═══ Provided information ═══

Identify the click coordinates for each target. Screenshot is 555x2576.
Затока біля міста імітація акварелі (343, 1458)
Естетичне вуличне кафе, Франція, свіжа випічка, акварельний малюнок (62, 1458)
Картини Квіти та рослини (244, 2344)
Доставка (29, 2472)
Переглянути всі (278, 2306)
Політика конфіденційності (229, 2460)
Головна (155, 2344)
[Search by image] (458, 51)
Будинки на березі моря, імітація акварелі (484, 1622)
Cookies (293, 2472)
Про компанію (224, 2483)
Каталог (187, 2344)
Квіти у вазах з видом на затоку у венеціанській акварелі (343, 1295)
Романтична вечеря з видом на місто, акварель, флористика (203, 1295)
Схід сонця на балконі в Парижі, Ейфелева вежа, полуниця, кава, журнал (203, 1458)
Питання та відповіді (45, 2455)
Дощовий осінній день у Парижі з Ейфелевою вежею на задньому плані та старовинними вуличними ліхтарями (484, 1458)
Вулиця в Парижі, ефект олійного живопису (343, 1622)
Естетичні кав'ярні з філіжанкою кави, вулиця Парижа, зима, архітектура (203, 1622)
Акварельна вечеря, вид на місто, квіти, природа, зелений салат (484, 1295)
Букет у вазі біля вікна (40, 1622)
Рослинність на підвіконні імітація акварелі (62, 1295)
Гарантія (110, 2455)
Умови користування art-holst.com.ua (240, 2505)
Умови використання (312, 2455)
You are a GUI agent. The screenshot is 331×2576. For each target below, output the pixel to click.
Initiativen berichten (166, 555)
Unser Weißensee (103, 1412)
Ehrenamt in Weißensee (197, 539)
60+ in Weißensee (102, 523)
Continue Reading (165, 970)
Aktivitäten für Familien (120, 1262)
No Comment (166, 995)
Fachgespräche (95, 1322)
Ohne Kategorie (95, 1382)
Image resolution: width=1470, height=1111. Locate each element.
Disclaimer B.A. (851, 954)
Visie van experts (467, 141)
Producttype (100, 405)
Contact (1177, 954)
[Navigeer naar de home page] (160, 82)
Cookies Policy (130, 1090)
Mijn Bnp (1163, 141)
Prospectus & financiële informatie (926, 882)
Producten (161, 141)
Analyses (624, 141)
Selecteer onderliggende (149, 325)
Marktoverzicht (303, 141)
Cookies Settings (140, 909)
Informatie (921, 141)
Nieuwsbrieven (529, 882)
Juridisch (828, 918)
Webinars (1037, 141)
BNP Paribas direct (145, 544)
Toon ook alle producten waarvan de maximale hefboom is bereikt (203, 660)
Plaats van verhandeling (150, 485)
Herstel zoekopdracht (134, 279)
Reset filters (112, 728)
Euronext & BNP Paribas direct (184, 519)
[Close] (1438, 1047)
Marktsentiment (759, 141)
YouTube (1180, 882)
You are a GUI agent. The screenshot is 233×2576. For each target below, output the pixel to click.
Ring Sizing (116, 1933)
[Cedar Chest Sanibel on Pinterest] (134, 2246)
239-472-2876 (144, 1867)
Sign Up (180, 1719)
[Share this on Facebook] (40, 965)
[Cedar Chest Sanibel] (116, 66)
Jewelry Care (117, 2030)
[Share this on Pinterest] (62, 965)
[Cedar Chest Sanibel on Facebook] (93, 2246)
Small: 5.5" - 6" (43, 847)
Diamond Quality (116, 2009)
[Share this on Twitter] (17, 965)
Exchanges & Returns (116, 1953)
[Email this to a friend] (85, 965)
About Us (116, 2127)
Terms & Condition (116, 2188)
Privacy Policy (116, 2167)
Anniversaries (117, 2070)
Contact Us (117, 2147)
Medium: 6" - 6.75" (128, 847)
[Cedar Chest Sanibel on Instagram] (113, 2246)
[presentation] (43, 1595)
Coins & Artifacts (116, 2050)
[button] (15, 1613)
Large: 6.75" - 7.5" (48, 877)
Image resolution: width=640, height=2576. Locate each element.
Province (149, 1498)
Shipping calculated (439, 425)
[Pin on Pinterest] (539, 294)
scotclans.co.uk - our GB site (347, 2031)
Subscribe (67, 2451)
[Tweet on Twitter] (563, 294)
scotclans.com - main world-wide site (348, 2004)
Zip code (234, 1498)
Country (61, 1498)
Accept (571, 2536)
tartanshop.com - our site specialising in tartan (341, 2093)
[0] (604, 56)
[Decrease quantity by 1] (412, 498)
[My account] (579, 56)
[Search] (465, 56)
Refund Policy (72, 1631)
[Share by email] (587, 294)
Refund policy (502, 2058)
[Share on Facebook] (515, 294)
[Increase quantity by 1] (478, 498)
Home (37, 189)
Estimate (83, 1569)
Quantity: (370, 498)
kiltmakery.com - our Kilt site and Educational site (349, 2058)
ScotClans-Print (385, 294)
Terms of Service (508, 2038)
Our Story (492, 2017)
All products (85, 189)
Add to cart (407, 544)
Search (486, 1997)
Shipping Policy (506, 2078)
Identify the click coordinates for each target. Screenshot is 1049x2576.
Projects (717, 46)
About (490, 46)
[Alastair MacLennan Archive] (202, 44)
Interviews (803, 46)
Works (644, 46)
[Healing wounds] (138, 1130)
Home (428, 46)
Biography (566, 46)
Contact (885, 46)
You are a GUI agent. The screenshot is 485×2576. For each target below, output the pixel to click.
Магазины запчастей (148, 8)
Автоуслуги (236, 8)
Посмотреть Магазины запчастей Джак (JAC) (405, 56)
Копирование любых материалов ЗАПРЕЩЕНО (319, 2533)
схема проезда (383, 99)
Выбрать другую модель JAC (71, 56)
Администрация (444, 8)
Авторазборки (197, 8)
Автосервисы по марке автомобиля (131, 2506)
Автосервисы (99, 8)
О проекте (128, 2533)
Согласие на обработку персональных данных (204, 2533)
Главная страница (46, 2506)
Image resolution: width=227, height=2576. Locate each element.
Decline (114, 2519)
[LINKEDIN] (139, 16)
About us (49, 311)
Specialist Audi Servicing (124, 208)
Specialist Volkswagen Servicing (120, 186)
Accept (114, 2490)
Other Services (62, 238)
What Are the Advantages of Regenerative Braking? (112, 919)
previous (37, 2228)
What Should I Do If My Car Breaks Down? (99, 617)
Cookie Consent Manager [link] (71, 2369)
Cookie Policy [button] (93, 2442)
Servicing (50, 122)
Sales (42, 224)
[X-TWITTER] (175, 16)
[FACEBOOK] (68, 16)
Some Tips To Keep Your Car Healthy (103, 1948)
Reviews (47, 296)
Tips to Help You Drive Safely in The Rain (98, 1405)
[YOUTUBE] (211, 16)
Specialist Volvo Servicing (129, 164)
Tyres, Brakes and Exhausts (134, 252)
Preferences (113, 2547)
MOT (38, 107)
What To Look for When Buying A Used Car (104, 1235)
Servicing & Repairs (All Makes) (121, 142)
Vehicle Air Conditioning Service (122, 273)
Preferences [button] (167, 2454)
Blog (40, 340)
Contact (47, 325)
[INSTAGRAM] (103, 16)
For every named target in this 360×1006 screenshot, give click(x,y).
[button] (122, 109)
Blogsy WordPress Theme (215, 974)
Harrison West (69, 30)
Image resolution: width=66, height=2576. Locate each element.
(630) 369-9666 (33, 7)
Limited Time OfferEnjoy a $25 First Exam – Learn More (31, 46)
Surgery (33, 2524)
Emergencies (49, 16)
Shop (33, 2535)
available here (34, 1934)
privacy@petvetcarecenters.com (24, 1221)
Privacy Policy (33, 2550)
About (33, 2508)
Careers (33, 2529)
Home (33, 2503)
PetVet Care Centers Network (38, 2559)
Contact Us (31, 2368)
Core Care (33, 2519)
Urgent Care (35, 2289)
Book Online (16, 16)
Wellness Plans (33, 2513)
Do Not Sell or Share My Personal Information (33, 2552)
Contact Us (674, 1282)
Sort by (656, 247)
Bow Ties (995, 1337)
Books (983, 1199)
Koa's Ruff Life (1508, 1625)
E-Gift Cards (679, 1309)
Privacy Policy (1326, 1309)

═══

What the exercise asks: Taking the records above, retype every line from the one with "[Search by image] (458, 51)" down to the one with "Питання та відповіді (45, 2455)", exactly and with nothing else.

Solution below:
[Search by image] (458, 51)
Будинки на березі моря, імітація акварелі (484, 1622)
Cookies (293, 2472)
Про компанію (224, 2483)
Каталог (187, 2344)
Квіти у вазах з видом на затоку у венеціанській акварелі (343, 1295)
Романтична вечеря з видом на місто, акварель, флористика (203, 1295)
Схід сонця на балконі в Парижі, Ейфелева вежа, полуниця, кава, журнал (203, 1458)
Питання та відповіді (45, 2455)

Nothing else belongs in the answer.